# **Step 1:** Data Generation Code For Planned Test Cases Dataset

In [None]:
# Import libraries
import pandas as pd
import random
from datetime import datetime, timedelta

In [None]:
# Define OWASP WSTG Categories (updated with specified categorisation)
OWASP_WSTG_CATEGORIES = {
    "InformationGathering": "WSTG-IGV-01",
    "ConfigurationDeploymentManagement": "WSTG-CONF-02",
    "IdentityManagement": "WSTG-IDM-03",
    "AuthenticationTesting": "WSTG-ATHN-04",
    "AuthorizationTesting": "WSTG-ATHZ-05",
    "SessionManagementTesting": "WSTG-SESS-06",
    "DataValidationTesting": "WSTG-DV-07",
    "ErrorHandling": "WSTG-ERRH-08",
    "CryptographyTesting": "WSTG-CRYP-09",
    "BusinessLogicTesting": "WSTG-BUSL-10",
    "ClientSideTesting": "WSTG-CLNT-11",
    "APITesting": "WSTG-API-12"
}

In [None]:
# Define MITRE ATT&CK Technique IDs as a dictionary (Selected based on relevance - NOT all are here)

MITRE_TECHNIQUES = {
    "T1190": "Exploit Public-Facing Application",  # Exploit Public-Facing Application - Targets OWASP Injection, XSS, and RCE vulnerabilities
    "T1078": "Valid Accounts", # Valid Accounts - Covers credential-based attacks like brute force and credential stuffing
    "T1133": "External Remote Services", # External Remote Services - Exploits misconfigured VPN, RDP, or SSH, aligning with OWASP Config Testing
    "T1059": "Command and Scripting Interpreter", # Command and Scripting Interpreter - Tests script execution vulnerabilities (JS, Python, Bash)
    "T1087": "Account Discovery", # Account Discovery - Focuses on enumerating user accounts and roles, relevant for Identity Testing
    "T1110": "Brute Force",  # Brute Force - Checks password strength, rate-limiting, and credential stuffing attacks
    "T1595": "Active Scanning", # Active Scanning - Simulates attacker reconnaissance to identify open ports, services, and vulnerabilities
    "T1195": "Supply Chain Compromise", # Supply Chain Compromise - Targets dependencies, 3rd-party software, and package vulnerabilities
    "T1203": "Exploitation for Client Execution",  # Exploitation for Client Execution - Examines drive-by downloads, malicious script execution
    "T1566": "Phishing" # Phishing - Tests social engineering scenarios related to email-based attacks
}

In [None]:
# Define Compliance Frameworks (Random selection for Vantage Point Security Relevance)
COMPLIANCE_FRAMEWORKS = ["CREST Penetration Testing", "NIST 800-53", "MAS TRM (Technology Risk Management)"]

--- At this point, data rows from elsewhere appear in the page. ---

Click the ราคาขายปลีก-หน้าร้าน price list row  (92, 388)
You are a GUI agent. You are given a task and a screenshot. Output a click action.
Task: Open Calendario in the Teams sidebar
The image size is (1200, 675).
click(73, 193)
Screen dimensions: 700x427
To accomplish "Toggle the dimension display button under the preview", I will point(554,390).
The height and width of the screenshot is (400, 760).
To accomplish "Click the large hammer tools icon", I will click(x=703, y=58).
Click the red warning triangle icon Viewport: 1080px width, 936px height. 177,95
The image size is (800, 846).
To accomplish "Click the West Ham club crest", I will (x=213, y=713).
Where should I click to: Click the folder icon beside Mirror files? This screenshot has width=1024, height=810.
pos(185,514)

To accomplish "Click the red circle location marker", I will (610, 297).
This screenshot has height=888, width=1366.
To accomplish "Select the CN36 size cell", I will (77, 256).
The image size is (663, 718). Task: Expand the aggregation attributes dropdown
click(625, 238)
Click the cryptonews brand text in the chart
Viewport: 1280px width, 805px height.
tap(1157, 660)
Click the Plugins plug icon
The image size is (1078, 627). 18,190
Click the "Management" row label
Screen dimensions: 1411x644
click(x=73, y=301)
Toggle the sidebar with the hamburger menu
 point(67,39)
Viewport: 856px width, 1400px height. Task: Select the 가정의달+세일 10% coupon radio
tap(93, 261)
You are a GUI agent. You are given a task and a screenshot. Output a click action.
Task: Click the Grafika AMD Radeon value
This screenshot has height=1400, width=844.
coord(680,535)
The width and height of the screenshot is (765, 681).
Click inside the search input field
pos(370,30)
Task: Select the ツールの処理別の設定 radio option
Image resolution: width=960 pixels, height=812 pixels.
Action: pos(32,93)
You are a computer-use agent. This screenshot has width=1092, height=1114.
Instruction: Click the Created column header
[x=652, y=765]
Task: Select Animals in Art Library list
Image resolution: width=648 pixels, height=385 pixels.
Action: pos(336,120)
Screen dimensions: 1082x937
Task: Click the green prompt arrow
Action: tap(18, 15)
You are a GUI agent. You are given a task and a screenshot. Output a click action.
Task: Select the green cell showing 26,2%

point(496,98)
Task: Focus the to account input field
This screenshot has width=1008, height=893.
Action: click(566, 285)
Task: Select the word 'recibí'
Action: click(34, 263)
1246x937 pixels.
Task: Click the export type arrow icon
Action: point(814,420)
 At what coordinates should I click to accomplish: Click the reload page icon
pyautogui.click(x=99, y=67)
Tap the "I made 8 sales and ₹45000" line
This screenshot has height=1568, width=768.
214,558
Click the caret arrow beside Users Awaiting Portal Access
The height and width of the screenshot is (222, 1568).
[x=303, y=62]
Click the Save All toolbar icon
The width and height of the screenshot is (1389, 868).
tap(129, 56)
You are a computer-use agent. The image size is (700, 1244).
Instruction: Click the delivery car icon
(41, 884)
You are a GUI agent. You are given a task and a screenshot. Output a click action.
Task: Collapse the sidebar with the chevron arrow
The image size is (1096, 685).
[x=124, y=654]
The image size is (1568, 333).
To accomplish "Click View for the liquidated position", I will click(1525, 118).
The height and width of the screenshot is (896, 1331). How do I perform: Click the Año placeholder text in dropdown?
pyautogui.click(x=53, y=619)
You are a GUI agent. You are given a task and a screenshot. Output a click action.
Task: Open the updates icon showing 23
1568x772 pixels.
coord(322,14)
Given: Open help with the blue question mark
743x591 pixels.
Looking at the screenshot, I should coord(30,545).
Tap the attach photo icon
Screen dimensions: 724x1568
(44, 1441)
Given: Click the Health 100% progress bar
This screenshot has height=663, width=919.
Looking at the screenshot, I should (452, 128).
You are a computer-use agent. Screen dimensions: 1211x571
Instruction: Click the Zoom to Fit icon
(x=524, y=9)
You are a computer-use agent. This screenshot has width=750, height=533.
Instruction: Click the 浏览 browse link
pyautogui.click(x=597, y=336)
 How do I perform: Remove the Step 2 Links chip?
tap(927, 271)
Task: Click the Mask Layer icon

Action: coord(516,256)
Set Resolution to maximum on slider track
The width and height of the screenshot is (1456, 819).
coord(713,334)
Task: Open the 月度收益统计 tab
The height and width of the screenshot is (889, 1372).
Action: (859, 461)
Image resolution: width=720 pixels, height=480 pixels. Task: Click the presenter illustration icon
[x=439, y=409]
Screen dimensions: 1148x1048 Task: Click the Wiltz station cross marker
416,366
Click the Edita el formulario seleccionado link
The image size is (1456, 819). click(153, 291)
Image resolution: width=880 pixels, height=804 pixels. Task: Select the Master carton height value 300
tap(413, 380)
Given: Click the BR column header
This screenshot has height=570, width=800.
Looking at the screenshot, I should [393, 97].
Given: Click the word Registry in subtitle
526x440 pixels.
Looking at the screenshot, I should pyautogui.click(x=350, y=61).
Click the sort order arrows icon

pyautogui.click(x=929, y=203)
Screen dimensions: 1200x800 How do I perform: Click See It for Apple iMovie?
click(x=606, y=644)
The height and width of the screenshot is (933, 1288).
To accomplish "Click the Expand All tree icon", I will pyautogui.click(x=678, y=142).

# CREST Penetration Testing - Recognized industry standard for security testing.
# NIST 800-53 - A key framework for security and risk management.git pull origin testing
# MAS TRM (Technology Risk Management) - Critical for financial institutions in Singapore.

In [None]:
# Define CVSS score categories - Industry standards
CVSS_SCORES = {
    "Critical": "9.8 - CVSS:3.1/AV:N/AC:L/PR:N/UI:N/S:U/C:H/I:H/A:H",
    "High":    "7.5 - CVSS:3.1/AV:N/AC:L/PR:N/UI:R/S:U/C:H/I:H/A:H",
    "Medium":  "5.4 - CVSS:3.1/AV:N/AC:H/PR:N/UI:R/S:U/C:L/I:L/A:L",
    "Low":     "3.2 - CVSS:3.1/AV:L/AC:H/PR:N/UI:N/S:U/C:L/I:N/A:N"
}

# CVSS base score - version of the CVSS / Attack Vector: Network / Attack Complexity: Low / Privileges Required: None / User Interaction: None / Scope: Unchanged / Confidentiality Impact: High / Integrity Impact: High / Availability Impact: High

In [None]:
# Define possible values for testing scope, status, test case, and severity
TESTING_SCOPES = ["WEB", "APP"]

#based on common OWASP methodologies and security testing categories. 
TEST_CASES = ["Authentication", "Authorization", "Input Validation", "SQL Injection", "XSS"] 
AFFECTED_COMPONENTS = ["Login form", "User profile page", "Payment gateway", "Database", "Session management"]
SEVERITY_RATINGS = ["Low", "Medium", "High", "Critical"]

In [None]:
# Function to generate refined test cases
def generate_refined_test_cases(num_random_cases=800, num_not_completed_cases=100, 
                                project_ids=None, user_ids=None, seed=None):
    if seed is not None:
        random.seed(seed)

    if not project_ids:
        project_ids = [f"PRJ-{i:03}" for i in range(1, 100)]

    if not user_ids:
        user_ids = [f"USER-{i:03}" for i in range(1, 100)]

    test_cases = []

    # Helper: Generate random deadline between 01-Oct-2024 and 31-Oct-2024
    def random_deadline():
        start_date = datetime.strptime("01-Oct-2024", "%d-%b-%Y")
        end_date = datetime.strptime("31-Oct-2024", "%d-%b-%Y")
        random_days = random.randint(0, (end_date - start_date).days)
        return (start_date + timedelta(days=random_days)).strftime("%d-%b-%Y")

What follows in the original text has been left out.